By Jan Baetens
Curated at FOMU (Fotomuseum Antwerpen, 23 Oct. 2015-14 Feb. 2016) by Cultural Studies alumna Rein Deslé, August Sander. Masterpieces and Discoveries is a must-see exhibition that completely reshapes our idea of the author of People of the 20th Century, the famous portrait album that aimed at giving an overview of the human diversity of contemporary life in the Weimar Republic (it was this diversity, as well as the sharply marked social stratification of the portrayed people, that made this work politically suspect for national-socialist eyes).

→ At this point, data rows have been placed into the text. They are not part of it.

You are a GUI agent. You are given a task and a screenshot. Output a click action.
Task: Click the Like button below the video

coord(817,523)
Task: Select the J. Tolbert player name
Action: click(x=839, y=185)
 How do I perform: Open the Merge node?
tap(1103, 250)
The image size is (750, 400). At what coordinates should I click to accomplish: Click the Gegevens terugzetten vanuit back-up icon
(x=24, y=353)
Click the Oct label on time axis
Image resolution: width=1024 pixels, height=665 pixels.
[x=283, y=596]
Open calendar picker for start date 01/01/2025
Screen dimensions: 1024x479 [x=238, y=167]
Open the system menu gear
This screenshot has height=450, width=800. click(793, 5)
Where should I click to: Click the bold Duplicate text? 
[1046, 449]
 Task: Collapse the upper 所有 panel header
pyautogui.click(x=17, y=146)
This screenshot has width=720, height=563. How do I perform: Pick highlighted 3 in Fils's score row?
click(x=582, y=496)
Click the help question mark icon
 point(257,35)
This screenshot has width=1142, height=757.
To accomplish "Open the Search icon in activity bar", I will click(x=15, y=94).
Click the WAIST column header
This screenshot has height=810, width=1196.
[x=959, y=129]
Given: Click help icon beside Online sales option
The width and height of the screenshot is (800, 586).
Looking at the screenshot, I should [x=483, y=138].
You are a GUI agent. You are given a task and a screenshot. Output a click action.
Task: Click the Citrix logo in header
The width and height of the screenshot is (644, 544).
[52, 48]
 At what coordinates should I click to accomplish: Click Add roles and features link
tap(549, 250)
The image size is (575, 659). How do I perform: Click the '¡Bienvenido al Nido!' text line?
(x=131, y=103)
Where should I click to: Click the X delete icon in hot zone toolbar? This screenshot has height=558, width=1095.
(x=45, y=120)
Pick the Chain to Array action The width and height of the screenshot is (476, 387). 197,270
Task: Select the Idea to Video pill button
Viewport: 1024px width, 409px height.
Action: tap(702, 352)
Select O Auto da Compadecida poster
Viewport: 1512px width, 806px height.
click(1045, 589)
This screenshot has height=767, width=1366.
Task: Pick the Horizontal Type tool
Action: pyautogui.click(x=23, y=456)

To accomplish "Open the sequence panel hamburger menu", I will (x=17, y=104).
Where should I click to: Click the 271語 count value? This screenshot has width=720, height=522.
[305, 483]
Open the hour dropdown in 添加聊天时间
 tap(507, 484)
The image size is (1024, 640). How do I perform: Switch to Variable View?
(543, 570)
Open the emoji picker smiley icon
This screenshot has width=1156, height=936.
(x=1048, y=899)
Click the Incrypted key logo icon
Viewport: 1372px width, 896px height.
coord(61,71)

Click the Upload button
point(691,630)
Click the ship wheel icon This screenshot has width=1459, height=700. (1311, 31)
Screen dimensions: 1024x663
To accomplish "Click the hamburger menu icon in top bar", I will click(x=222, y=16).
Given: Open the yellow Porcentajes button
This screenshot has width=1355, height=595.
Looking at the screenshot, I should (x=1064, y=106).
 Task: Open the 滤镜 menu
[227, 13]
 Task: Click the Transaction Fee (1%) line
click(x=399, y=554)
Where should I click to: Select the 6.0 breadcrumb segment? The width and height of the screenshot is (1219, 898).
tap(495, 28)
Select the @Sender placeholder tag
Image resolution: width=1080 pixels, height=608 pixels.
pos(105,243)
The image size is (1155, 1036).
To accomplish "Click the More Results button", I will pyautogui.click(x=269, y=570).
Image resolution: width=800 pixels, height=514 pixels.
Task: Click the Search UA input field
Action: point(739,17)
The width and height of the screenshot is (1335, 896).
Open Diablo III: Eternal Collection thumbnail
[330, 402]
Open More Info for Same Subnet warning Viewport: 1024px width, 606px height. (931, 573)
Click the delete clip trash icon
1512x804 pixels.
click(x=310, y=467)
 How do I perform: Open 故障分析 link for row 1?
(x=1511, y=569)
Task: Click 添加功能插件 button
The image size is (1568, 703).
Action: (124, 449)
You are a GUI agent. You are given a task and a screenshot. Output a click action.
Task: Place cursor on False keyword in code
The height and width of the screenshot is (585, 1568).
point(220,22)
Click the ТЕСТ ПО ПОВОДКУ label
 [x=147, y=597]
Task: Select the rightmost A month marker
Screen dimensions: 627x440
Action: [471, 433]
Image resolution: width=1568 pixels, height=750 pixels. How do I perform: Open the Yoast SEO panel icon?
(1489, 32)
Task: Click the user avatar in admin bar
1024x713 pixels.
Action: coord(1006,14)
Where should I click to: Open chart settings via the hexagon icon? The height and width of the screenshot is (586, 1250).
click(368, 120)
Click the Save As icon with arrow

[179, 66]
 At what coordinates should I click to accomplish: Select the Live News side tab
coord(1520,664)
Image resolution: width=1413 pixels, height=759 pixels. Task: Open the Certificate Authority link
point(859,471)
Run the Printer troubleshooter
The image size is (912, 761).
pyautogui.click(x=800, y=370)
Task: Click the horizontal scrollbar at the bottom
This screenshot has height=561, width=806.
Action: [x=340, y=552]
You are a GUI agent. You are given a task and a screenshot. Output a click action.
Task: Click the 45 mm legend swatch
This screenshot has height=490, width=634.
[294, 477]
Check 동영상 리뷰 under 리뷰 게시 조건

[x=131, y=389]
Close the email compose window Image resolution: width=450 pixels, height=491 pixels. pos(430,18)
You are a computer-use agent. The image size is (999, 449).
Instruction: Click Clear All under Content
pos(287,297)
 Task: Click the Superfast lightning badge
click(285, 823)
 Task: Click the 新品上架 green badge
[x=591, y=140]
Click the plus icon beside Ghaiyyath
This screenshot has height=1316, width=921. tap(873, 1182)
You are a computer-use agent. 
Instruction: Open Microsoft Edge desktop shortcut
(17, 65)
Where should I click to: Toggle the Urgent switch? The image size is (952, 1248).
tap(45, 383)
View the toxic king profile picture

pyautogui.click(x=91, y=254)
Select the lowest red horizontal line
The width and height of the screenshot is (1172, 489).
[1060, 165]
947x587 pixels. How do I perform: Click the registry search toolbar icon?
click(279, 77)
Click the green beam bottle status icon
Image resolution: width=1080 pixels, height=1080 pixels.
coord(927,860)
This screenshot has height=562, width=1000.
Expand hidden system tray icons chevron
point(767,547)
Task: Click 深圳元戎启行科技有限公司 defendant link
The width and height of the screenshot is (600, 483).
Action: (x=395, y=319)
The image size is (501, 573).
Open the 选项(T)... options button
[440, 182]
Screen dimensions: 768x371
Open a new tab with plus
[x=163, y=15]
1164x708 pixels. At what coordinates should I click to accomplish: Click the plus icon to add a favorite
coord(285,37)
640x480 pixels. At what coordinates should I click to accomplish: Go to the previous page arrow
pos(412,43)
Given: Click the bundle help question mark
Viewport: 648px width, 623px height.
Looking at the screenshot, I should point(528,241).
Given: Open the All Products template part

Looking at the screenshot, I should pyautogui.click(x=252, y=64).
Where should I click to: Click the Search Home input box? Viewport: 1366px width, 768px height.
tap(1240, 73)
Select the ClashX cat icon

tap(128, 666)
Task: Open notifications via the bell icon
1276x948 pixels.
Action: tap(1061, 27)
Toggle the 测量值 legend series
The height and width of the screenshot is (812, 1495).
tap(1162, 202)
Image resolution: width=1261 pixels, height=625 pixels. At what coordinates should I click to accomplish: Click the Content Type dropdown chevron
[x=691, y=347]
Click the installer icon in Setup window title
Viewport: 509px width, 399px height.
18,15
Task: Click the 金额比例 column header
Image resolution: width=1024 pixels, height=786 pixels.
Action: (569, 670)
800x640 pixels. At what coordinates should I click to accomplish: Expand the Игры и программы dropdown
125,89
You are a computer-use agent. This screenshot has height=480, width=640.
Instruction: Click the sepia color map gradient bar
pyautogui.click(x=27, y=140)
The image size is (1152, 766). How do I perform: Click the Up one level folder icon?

Although best known for his work as a portrait photographer and mainly considered a representative of the New Objectivity tendencies of the era, the work by Sander (1876-1974) is of a dizzying multiplicity: industrial publicity, landscape photography, botanical studies, among others. “Pure art” seems to be missing, but to label this as an absence would imply an anachronistic view of photography. The divide of “applied” and “pure” photography, which certainly existed since the 19th Century (not always to the benefit of art, by the way, as demonstrated by the historical error of pictorialist photography), was not always present to the mind of many photographers, who did not experience their commissioned work as something they had to do to make a living and, if possible, to enable them to focus in their spare time on more interesting forms of photography. The dichotomy was not between art and commerce, but between well-made, relevant, attractive and thus meaningful photography and the rest.
Sander is a superlative example of such a practice and such an authorship (and it is necessary to read this term in the strong sense of “auteur”, i.e. of a conscious and ambitious individual trying to express a worldview through the specific use of a given medium), whose pictures are a perpetual source of inspiration for both his peers and his audience. In that sense, he is an example for today’s artists, who have to cope with a new cultural and economic situation in which the gap between art and commerce, so typical of the second half of the 20th Century, has come under strong pressure. As the Sander example demonstrates, the future of art should not be looked for in “more art and less commerce” but in the supersession of this divide.